Your answer must be an exact retyping of the line containing "Where should I click to: Open" and every line after it through the end of the records below, with no pictures and nothing else.

Pixel coordinate grounding data
------------------------------------------------------------

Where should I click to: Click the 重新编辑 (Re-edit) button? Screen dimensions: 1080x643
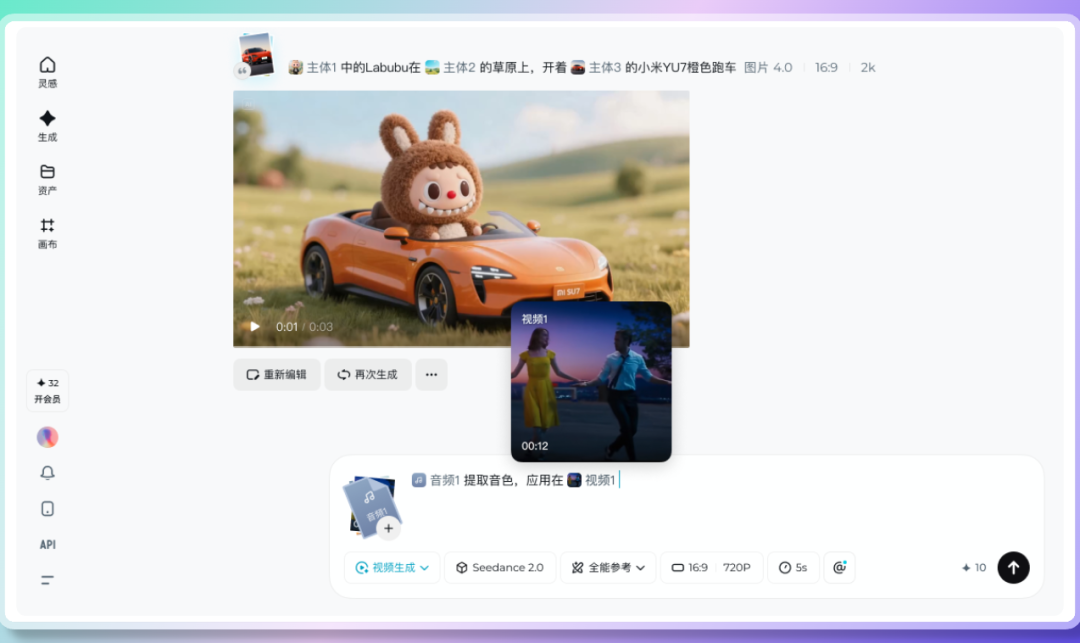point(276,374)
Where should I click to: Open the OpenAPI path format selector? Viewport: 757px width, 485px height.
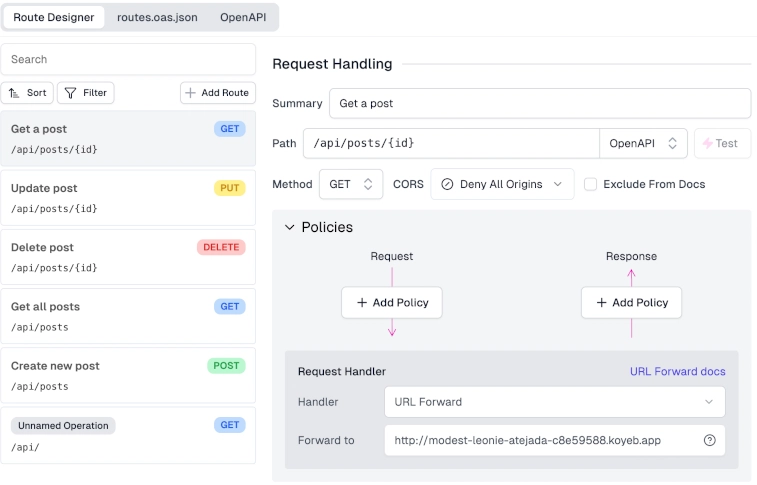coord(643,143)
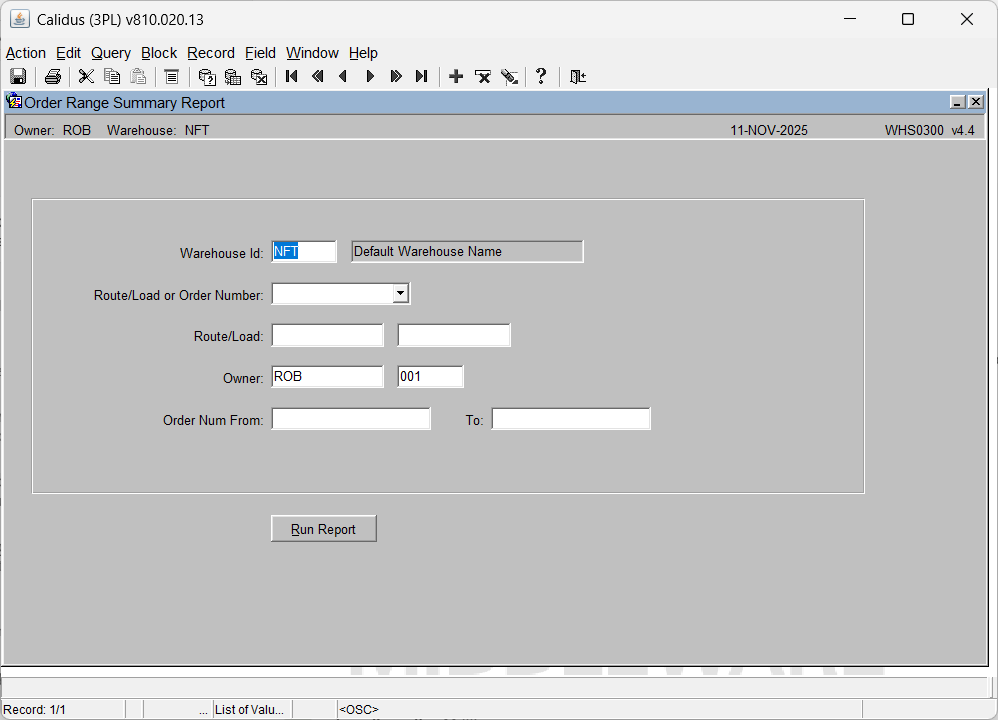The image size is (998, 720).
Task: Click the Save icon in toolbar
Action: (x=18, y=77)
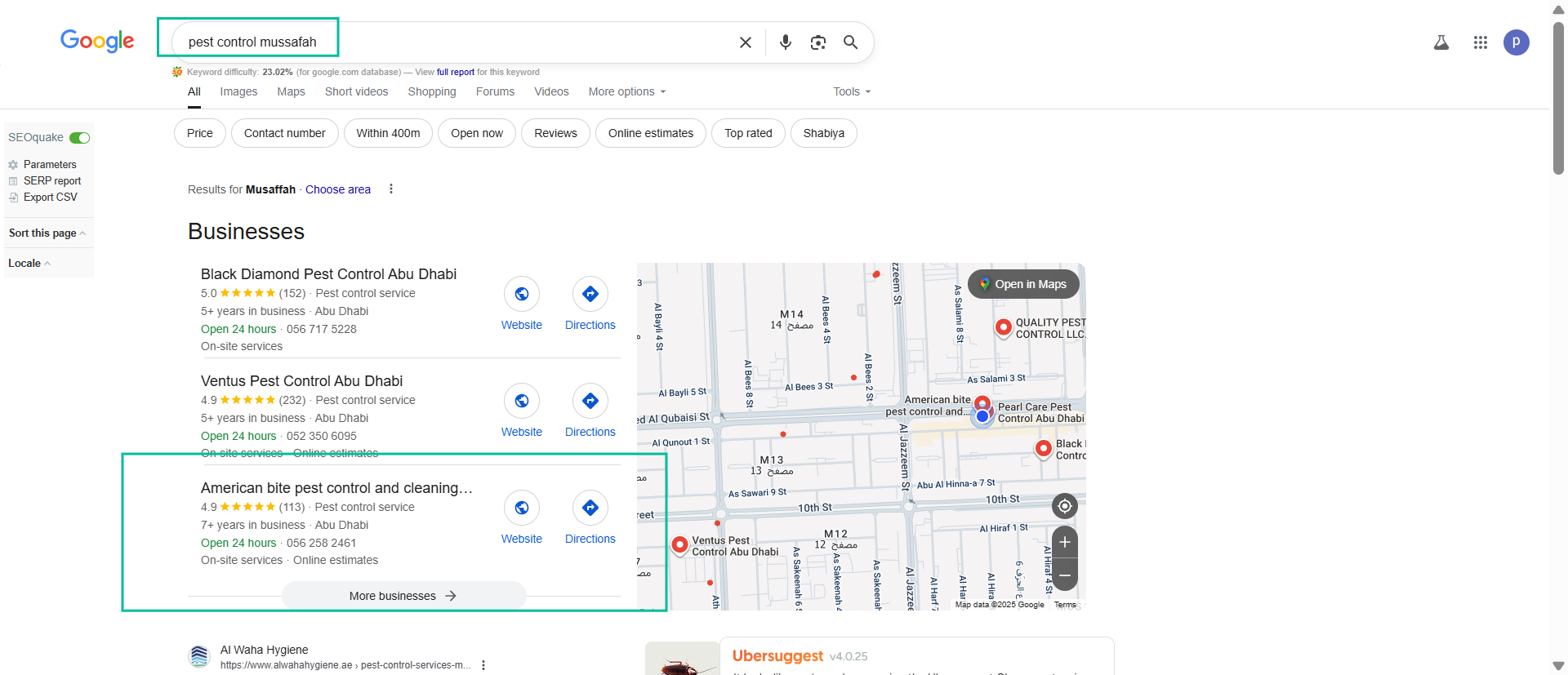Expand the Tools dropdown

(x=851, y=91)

------------------------------------------------------------

Solution for this task ▸
Where should I click to: Open the OpenAPI path format selector? Viewport: 757px width, 485px height.
coord(643,143)
The image size is (998, 720).
Task: Click the Save icon in toolbar
Action: (x=18, y=77)
Expand the Tools dropdown

(x=851, y=91)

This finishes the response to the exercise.